Work order: Write the listing out again word for word. Pictures do not belong in the copy.

Input data:
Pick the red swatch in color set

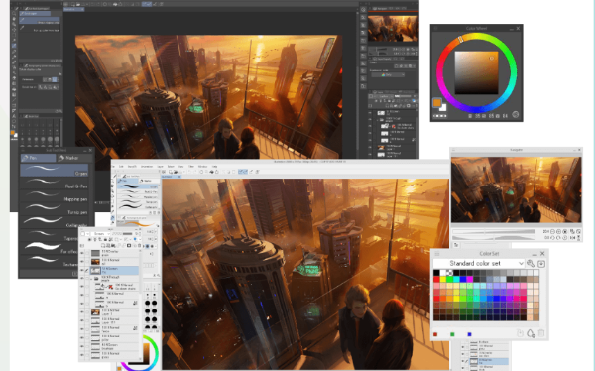[x=436, y=279]
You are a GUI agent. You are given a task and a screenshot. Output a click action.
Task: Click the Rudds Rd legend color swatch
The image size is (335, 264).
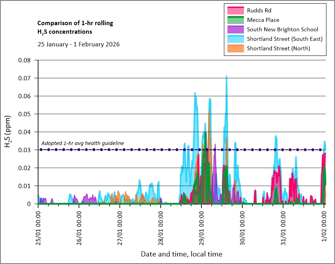coord(235,10)
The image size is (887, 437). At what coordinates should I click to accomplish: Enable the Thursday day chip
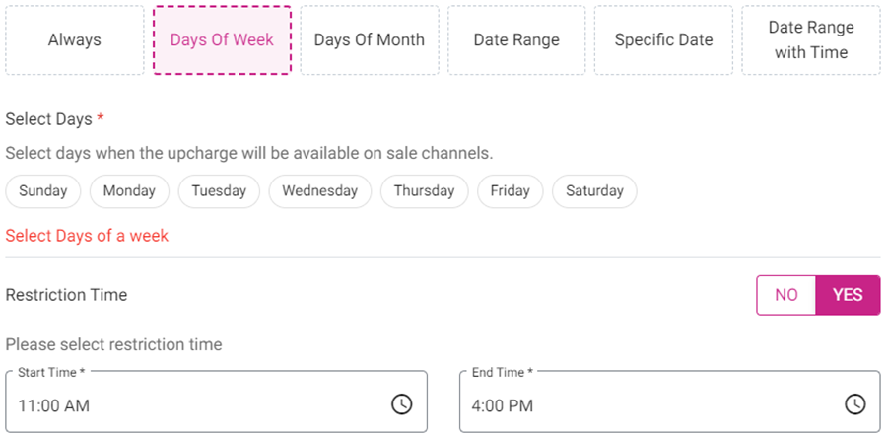coord(424,191)
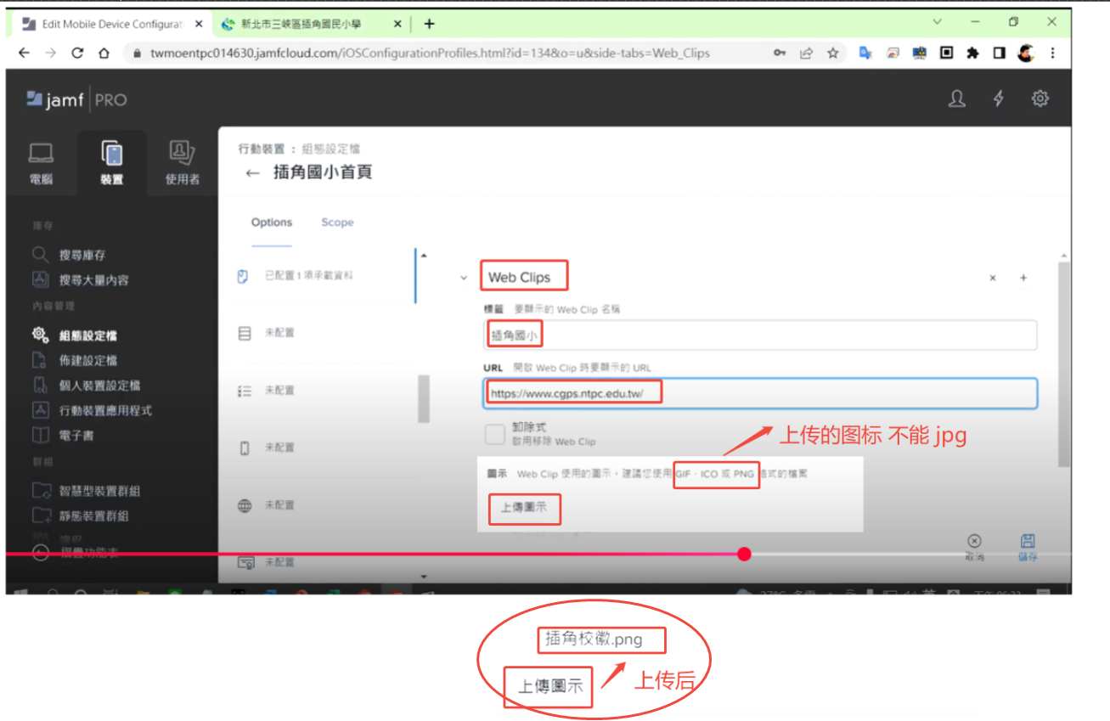Collapse the Web Clips section chevron
The width and height of the screenshot is (1110, 721).
(464, 278)
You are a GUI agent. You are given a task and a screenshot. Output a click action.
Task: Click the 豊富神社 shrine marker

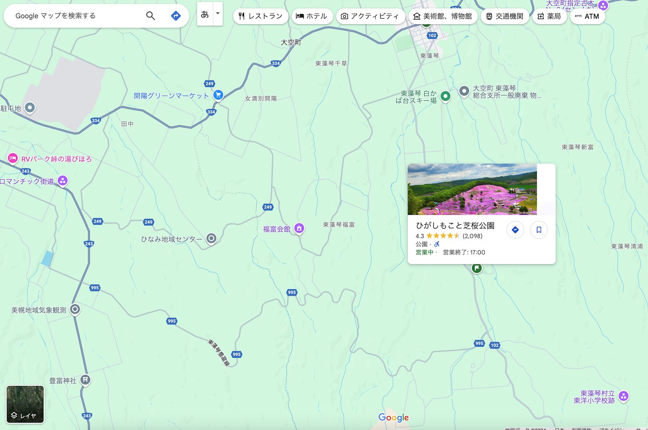[86, 379]
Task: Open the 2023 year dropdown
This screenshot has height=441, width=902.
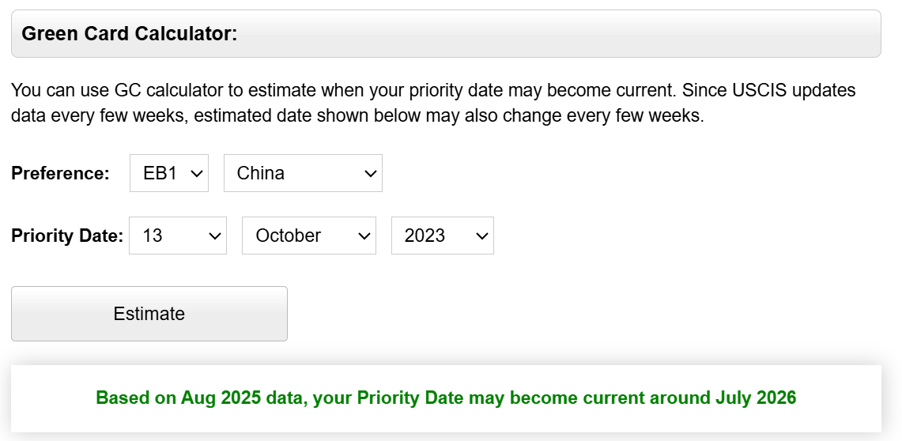Action: coord(442,236)
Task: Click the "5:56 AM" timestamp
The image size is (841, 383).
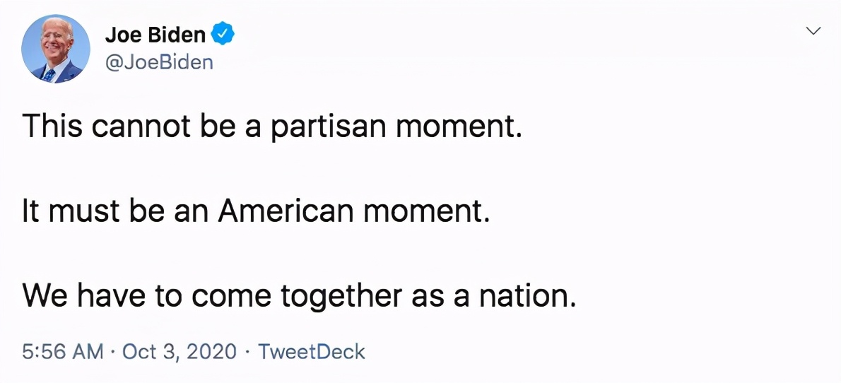Action: click(x=63, y=351)
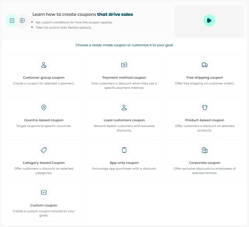Screen dimensions: 249x227
Task: Click the Country-based coupon location pin icon
Action: (44, 108)
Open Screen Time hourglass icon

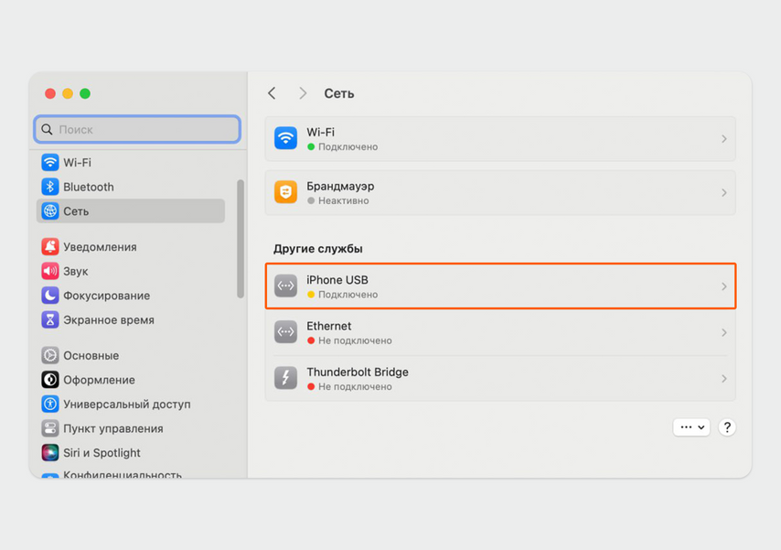click(50, 320)

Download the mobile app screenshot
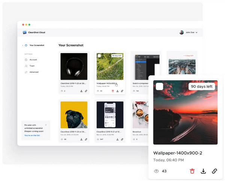117,139
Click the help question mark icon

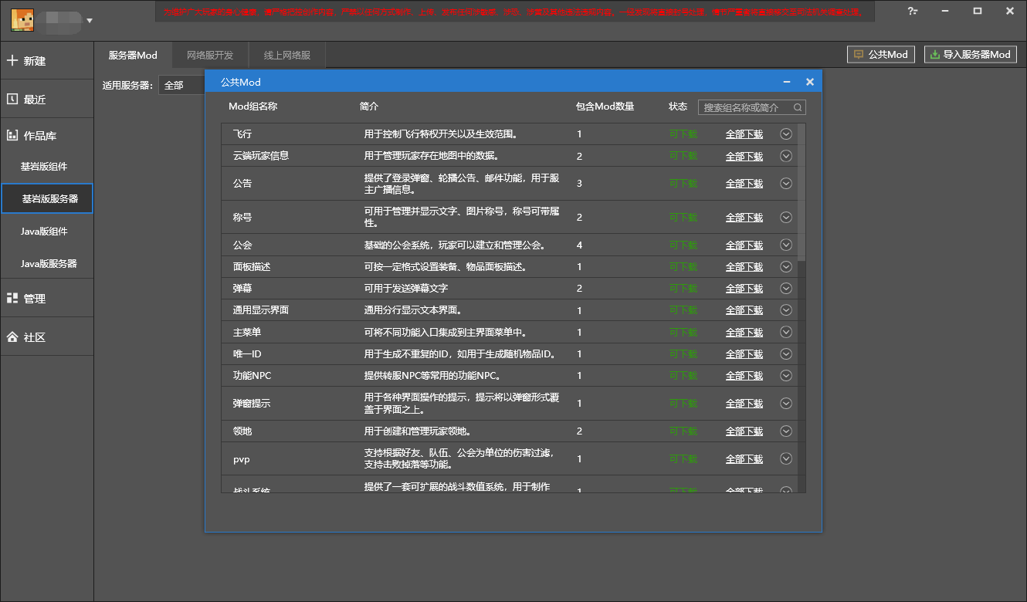pos(913,11)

Solution for this exercise:
Pick the red swatch in color set

[x=436, y=279]
You are a GUI agent. You are given a task and a screenshot. Output a click action.
Task: Click the Rudds Rd legend color swatch
The image size is (335, 264).
coord(235,10)
The image size is (887, 437). At what coordinates should I click to accomplish: Enable the Thursday day chip
coord(424,191)
Collapse the Web Clips section chevron
The width and height of the screenshot is (1110, 721).
(464, 278)
You are a GUI agent. You are given a task and a screenshot. Output a click action.
Task: Click the 豊富神社 shrine marker

[86, 379]
Task: Open the 2023 year dropdown
This screenshot has height=441, width=902.
Action: coord(442,236)
Task: Click the "5:56 AM" timestamp
The image size is (841, 383).
Action: click(x=63, y=351)
Screen dimensions: 249x227
Task: Click the Country-based coupon location pin icon
Action: (44, 108)
Open Screen Time hourglass icon

click(50, 320)

Download the mobile app screenshot
117,139
Click the help question mark icon

pos(913,11)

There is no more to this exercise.